:: Excerpt

Ayat Lirong thinks he’s about 80 years old, but he’s not really sure.

 

For most of his life he was a nomad in the forests of Sarawak in Malaysian Borneo, moving from place to place and living off whatever the jungle provided.

 

There was no point in registering a birth, no need for identity cards and no use for cash.

 

“It was much easier to live and survive before,” Ayat says. “Nowadays life is really different.”

 

Ayat is a Penan, one of the world’s last nomadic peoples. Experts estimate there are about 10,000 of them in Sarawak.

 

But as logging companies have moved further into Sarawak‘s interior and forests have been cleared for plantations, Ayat and other members of the Penan community have struggled to cope.

 

“I don’t feel it’s right for the loggers to come and destroy our land,” he says.

 

The logging, he says, is scaring away the animals, making it harder to hunt for the food the Penan need to survive.

 

When the loggers came into our land, that’s when our life started to fall apart

“The forest made me feel safe and peaceful,” says Weng Pet, another elder member of the Penan.

 

“When the loggers came into our land, that’s when our life started to fall apart.”

::::
:: Rows

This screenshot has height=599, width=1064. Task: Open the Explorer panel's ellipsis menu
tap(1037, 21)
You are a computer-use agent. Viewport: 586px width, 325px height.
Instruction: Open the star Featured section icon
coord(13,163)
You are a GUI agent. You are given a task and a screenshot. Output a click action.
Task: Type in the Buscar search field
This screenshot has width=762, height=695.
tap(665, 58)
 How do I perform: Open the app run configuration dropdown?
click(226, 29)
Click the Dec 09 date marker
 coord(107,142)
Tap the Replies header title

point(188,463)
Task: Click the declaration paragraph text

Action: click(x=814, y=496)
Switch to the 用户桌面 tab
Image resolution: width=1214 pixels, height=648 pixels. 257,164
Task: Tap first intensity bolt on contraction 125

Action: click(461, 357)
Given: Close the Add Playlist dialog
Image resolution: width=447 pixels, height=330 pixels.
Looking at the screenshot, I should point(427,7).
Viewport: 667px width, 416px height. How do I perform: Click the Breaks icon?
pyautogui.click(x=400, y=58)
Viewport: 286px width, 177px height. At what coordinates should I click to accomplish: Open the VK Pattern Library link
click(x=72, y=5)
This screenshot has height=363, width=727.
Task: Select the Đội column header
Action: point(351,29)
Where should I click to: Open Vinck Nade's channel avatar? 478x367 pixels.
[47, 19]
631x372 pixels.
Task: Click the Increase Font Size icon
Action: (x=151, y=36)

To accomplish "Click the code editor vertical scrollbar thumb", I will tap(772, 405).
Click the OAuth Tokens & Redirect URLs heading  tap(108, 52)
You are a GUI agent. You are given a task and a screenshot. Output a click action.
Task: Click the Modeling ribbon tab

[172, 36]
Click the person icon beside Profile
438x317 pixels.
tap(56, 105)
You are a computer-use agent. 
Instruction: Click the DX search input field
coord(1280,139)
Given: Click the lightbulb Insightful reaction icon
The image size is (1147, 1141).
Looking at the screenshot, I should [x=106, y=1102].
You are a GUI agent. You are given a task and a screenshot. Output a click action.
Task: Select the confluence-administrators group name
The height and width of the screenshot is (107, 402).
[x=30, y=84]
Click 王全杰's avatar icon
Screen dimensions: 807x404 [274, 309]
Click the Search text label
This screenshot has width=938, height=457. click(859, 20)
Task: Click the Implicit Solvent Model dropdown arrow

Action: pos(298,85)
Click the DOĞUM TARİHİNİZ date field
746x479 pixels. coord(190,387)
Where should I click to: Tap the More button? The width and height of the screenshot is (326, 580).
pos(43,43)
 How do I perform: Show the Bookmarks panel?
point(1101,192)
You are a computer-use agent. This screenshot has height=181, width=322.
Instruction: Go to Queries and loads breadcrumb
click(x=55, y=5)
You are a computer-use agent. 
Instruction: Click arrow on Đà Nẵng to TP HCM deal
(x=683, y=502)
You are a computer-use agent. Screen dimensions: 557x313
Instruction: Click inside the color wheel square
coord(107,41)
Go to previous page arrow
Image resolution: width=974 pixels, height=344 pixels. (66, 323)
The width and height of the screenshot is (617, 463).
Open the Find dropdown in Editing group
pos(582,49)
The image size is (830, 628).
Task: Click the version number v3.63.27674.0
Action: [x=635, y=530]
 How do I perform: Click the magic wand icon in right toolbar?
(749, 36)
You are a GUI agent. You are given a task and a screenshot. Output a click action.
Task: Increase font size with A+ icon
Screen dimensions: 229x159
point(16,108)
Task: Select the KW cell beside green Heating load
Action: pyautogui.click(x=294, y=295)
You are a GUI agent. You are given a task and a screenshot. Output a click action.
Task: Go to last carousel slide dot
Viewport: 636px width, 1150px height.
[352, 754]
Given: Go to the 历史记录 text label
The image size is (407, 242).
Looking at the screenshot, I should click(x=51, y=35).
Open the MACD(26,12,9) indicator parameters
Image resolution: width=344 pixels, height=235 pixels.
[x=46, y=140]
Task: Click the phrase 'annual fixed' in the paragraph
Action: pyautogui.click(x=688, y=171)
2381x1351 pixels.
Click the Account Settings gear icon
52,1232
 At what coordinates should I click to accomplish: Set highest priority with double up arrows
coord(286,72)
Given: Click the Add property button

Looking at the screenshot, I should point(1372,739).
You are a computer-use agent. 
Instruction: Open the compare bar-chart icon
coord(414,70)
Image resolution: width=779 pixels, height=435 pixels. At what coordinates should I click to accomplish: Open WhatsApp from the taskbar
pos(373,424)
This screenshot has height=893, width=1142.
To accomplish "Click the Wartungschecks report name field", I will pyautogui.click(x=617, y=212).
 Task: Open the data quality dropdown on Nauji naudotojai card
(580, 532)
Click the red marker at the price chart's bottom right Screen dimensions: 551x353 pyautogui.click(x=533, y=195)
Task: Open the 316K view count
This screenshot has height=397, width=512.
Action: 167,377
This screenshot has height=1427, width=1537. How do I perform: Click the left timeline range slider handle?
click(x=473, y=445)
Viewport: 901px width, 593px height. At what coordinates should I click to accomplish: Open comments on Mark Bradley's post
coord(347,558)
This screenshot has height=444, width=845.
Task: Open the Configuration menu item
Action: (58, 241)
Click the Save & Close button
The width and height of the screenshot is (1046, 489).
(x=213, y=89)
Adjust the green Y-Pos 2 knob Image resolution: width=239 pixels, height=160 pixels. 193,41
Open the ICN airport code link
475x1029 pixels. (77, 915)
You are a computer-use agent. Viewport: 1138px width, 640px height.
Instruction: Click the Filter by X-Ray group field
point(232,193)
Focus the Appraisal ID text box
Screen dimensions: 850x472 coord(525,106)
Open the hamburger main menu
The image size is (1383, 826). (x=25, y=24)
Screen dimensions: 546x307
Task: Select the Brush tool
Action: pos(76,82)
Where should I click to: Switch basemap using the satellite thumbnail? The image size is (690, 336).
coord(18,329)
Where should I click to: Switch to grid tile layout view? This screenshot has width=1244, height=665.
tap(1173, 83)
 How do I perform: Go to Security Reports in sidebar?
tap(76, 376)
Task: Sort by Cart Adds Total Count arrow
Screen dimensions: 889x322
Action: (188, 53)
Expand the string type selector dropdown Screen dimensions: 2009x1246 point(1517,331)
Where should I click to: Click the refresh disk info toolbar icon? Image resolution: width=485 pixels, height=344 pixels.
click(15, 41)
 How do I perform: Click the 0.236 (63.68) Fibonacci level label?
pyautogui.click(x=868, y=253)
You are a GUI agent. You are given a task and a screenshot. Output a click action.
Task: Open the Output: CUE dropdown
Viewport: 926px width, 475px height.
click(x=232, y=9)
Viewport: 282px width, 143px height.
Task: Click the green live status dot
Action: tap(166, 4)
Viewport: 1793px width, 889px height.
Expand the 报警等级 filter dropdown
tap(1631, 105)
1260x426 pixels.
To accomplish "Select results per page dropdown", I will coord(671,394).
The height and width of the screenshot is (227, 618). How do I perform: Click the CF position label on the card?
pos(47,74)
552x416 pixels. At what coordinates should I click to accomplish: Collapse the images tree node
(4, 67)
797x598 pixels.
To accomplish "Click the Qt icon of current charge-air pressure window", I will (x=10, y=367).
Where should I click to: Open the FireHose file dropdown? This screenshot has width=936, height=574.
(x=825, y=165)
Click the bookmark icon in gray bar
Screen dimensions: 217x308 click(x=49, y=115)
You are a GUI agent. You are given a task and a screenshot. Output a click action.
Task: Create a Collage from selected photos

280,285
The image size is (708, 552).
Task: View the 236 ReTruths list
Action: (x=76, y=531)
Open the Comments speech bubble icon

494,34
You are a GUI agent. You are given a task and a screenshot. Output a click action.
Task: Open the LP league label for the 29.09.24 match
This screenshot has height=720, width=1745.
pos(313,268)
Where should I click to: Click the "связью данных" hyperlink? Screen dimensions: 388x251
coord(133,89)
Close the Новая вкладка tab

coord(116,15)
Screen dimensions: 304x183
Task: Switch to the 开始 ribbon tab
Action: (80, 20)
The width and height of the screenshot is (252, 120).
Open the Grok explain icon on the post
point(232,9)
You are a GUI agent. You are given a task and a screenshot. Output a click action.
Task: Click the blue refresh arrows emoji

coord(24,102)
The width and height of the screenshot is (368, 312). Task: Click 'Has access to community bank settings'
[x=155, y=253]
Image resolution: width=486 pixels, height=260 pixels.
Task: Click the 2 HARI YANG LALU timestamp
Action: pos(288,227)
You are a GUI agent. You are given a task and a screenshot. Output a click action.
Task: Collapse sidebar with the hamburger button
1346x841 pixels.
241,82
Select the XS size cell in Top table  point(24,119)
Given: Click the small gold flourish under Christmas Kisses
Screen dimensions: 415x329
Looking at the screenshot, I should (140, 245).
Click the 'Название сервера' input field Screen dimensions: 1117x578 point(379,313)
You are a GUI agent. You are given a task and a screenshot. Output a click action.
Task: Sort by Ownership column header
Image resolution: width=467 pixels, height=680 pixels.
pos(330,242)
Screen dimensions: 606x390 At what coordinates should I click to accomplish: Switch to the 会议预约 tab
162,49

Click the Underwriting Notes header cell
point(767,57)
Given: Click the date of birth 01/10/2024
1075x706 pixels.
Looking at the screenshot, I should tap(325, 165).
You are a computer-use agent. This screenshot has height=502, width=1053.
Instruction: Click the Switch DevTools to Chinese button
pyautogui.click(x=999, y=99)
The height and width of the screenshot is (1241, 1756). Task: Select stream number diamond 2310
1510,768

::::

- [What to do]
1. Retype the text about the Penan word for word, starting with "But as logging" and going on through "need to survive.".
2. Answer these questions from the text about the Penan.
(a) How old does Ayat Lirong think he is?
(b) About how many Penan do experts estimate live in Sarawak?
(c) According to Ayat, what is the logging scaring away?
3. Carry on the text about the Penan, picking up after its final sentence.

- [Answers below]
1.
But as logging companies have moved further into Sarawak‘s interior and forests have been cleared for plantations, Ayat and other members of the Penan community have struggled to cope.

 

“I don’t feel it’s right for the loggers to come and destroy our land,” he says.

 

The logging, he says, is scaring away the animals, making it harder to hunt for the food the Penan need to survive.

2.
(a) About 80 years old.
(b) About 10,000.
(c) The animals.

3.
Sarawak is undergoing the highest rate of deforestation in the world. Over 70 per cent of land the Penan claim has been razed or is earmarked for commercial logging.

 

Now only a few hundred Penan are now thought to lead completely nomadic lives. Most have settled, putting down roots in villages like Long Nen in Sarawak‘s remote Baram region.

 

On the surface life in the village appears idyllic, a handful of simple wooden houses hidden in a small valley surrounded by mist-shrouded forest.

 

But for Ayat and his family the reality is far harsher.

 

The ground between the houses is marshy and wet, a breeding ground for mosquitoes and other insects, power is erratic and there is no running water.

 

The nearest town is four hours drive away along a rough logging track – not that the Penan can afford cars.

 

“Spiritually they’re connected to the forest,” says Mark Bujang of Borneo Resources Institute. “It’s like the lifeblood for the Penan.”

 

The dislocation from the forest has left the Penan among Malaysia’s poorest people.

 

A report last year from Kuala Lumpur’s Centre for Public Policy Studies found most Penans were living below the state poverty line, struggling with poor health and malnutrition.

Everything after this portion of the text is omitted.